Intervention de Jean-Luc Mélenchon

Réunion du 18 juillet 2008 à 10h00
Démocratie sociale et temps de travail — Article 16

Photo de Jean-Luc MélenchonJean-Luc Mélenchon :

Je vous en donne lecture :

« Mesdames et messieurs […], vous allez légiférer sur la durée du travail. Nous, représentants des salariés, nous adressons à vous, représentants des citoyens et garants de l’ordre public et social. Mesdames et messieurs, comme vous le savez, le Technocentre a connu une série de suicides en l’espace de deux ans. Si toutes les entreprises étaient frappées de la même manière, ce serait un fléau comparable aux morts sur les routes. Avec sans doute des proportions équivalentes entre morts et blessés.

« À partir de l’enquête du cabinet d’expertise agréé par le ministère du travail et mandaté par le CHSCT, toutes catégories professionnelles confondues, la durée moyenne du travail au Technocentre peut être estimée à 44 heures environ par semaine en moyenne sur l’année, et à 48 heures par semaine en moyenne hors jours de RTT et heures de repas. 50 % des cadres (la moitié de l’effectif) fait plus de 50 heures par semaine, sans compter le travail le soir et le week-end. Pour les techniciens, 95 % des heures supplémentaires réalisées sont non déclarées.

« Mesdames et messieurs […], le travail nous dévore la vie. La résistance humaine a des limites. Elles sont atteintes. Et la loi le permet déjà aujourd’hui. Aller plus loin serait déraisonnable.

« Comment est-ce possible ?

« D’une part, par un système de servitude volontaire, “une culture du sur-engagement” liée notamment à la combinaison de la passion pour son métier, de l’ambition professionnelle et d’un système managérial “qui s’appuie sur ces leviers pour atteindre des objectifs de plus en plus ambitieux”[…].

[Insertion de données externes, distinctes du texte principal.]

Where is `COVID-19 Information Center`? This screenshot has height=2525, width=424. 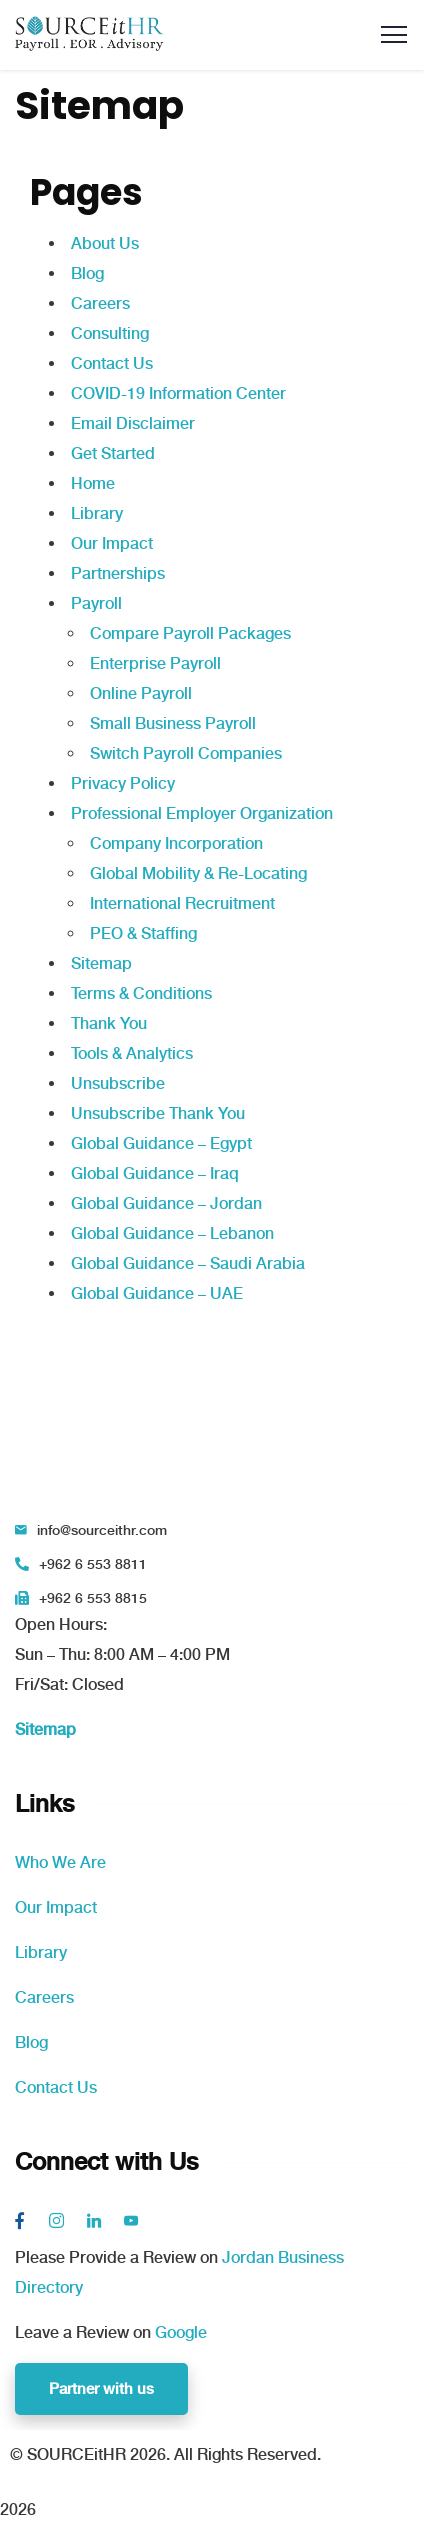 COVID-19 Information Center is located at coordinates (178, 393).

« Ne pas “compter ses heures” est une règle non écrite. L’enfreindre, c’est s’exposer à être considéré comme un salarié “peu performant”.

« Il n’y a pas d’heures supplémentaires : il n’y a que des gens qui n’arrivent pas à faire leur travail correctement dans les temps.

« Il n’y a pas de dépassement du nombre de jours sur l’année : il n’y a que des gens qui ne prennent pas leurs congés.

« Le sentiment de ne pas y arriver est renvoyé à la responsabilité individuelle, à un sentiment de culpabilité, et dans les cas extrêmes, à la perte de l’estime de soi jusqu’au suicide.

« D’autre part, en raison de l’excès de liberté que donne déjà la loi aux employeurs, et qu’ils utilisent pleinement.

« En théorie, le dépassement de la durée légale du travail est majoré et donc pénalisé financièrement d’autant plus qu’on s’en écarte, à l’image du dépassement des limites de vitesse autorisées par le code de la route.

« Dans la réalité, au Technocentre, pour une moitié de la population, 95 % des heures supplémentaires sont non déclarées, en toute impunité. La loi, qui ne prévoit pas de mesure statistique indépendante de la durée du travail, est inopérante. Pour l’autre moitié de la population, le travail est décompté en jours, et la durée théorique maximum de 13 heures ne donne lieu à aucun contrôle indépendant. Tous les jours de congés sont capitalisés automatiquement au fur et à mesure de leur acquisition, sans majoration, sans limite maximum, sans limite de durée autre que le départ à la retraite. »

Voilà, je ne poursuis pas plus loin ma lecture ; je pense que vous pouvez entendre ce cri.